*Input material*:
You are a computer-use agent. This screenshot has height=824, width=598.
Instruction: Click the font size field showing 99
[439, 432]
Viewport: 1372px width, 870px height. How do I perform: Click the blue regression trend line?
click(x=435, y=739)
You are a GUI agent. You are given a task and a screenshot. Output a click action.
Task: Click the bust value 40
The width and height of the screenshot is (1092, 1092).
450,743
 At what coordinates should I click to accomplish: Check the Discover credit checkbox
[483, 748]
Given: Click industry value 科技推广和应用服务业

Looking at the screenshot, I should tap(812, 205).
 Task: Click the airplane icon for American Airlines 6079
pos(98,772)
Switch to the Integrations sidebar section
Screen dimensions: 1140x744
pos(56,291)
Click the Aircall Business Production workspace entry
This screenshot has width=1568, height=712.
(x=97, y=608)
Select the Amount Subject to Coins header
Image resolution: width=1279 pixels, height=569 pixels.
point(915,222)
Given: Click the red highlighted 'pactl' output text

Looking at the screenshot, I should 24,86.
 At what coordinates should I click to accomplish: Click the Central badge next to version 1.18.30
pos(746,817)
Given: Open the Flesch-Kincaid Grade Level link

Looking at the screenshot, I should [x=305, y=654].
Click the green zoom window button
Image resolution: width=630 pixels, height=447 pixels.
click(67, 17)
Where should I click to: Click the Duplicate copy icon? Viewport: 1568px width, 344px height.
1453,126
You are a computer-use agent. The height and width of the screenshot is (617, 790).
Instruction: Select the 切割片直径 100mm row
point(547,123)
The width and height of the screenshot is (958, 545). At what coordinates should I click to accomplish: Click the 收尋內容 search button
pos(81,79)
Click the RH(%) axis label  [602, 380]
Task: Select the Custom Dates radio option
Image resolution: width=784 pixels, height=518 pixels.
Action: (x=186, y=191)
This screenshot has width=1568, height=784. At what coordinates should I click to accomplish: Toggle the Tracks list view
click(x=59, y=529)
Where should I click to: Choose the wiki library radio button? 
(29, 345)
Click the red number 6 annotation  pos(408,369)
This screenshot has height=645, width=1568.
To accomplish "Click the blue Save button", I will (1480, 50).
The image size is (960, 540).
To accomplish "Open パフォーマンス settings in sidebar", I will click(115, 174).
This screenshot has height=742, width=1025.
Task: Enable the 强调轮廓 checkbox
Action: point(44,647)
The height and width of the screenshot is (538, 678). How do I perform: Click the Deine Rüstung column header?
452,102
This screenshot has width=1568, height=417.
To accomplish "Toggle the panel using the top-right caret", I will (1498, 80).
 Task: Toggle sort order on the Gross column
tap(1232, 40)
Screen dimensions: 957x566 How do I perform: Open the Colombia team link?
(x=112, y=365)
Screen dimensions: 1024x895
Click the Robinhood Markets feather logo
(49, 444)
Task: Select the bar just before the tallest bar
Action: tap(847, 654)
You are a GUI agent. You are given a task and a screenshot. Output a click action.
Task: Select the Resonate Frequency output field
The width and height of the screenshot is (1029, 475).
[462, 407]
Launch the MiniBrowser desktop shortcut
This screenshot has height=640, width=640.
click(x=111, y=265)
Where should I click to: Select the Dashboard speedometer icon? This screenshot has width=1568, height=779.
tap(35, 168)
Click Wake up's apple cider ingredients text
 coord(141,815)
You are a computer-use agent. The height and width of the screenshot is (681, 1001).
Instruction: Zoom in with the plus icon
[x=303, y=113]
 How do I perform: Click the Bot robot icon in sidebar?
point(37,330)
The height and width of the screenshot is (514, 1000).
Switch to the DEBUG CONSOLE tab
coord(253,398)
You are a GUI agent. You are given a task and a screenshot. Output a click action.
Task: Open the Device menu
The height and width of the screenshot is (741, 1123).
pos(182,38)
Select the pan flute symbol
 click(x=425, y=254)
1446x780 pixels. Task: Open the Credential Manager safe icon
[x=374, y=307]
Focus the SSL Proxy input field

*Task*:
In the records, find every line that has the string "computer" and copy it.

*Response for this exercise*:
You are a computer-use agent. This screenshot has height=824, width=598.
You are a computer-use agent. The height and width of the screenshot is (617, 790).
You are a computer-use agent. The height and width of the screenshot is (681, 1001).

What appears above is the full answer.